▶ TASK
As you look over the data below, please find each line where the word "level" appears, then copy it.

==== EXERCISE INPUTS

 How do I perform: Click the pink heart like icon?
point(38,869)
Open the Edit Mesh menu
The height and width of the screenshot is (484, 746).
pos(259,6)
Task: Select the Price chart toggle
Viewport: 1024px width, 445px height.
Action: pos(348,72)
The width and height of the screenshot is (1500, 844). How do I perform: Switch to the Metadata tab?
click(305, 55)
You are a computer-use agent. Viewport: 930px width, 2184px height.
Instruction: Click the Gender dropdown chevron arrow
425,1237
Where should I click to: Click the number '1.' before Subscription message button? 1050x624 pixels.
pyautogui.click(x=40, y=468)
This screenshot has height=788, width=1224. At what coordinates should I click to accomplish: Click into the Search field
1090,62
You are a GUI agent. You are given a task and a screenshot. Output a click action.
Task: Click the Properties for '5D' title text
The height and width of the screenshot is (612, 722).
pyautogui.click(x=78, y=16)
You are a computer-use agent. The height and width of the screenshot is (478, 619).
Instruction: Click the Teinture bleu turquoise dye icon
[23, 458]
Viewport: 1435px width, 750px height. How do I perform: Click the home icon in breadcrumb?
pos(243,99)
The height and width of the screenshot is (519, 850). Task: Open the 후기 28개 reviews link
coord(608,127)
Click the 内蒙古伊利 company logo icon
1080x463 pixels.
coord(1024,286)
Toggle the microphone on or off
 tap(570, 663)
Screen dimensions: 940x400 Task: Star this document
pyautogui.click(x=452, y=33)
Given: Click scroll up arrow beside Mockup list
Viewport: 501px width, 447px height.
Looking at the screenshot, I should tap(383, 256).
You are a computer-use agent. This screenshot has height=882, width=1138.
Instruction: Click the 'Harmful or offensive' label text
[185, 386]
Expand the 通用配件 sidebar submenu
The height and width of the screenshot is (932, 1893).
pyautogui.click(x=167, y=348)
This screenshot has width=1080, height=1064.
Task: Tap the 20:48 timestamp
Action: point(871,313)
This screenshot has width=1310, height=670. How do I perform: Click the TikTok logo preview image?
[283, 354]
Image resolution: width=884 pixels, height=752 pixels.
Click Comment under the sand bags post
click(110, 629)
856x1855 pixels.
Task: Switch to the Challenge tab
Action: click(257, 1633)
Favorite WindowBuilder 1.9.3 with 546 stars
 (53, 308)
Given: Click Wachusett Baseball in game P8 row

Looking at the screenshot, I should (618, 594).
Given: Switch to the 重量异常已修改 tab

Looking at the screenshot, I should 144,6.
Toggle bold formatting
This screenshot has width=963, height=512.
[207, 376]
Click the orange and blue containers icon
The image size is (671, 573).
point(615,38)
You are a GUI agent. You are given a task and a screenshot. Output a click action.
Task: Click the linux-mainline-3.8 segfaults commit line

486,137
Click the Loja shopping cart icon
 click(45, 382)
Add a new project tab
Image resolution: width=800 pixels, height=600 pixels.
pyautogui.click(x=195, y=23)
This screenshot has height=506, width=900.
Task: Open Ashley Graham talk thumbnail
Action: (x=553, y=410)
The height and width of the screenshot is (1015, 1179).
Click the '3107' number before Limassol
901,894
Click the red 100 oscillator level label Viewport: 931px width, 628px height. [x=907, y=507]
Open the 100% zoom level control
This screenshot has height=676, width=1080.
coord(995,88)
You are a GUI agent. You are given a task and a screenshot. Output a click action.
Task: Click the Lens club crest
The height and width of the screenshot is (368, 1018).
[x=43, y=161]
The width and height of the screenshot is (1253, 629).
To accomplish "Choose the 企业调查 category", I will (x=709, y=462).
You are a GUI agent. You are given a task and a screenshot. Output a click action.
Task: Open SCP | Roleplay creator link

========

▶ RESPONSE TO THE TASK
Click the red 100 oscillator level label Viewport: 931px width, 628px height. [x=907, y=507]
Open the 100% zoom level control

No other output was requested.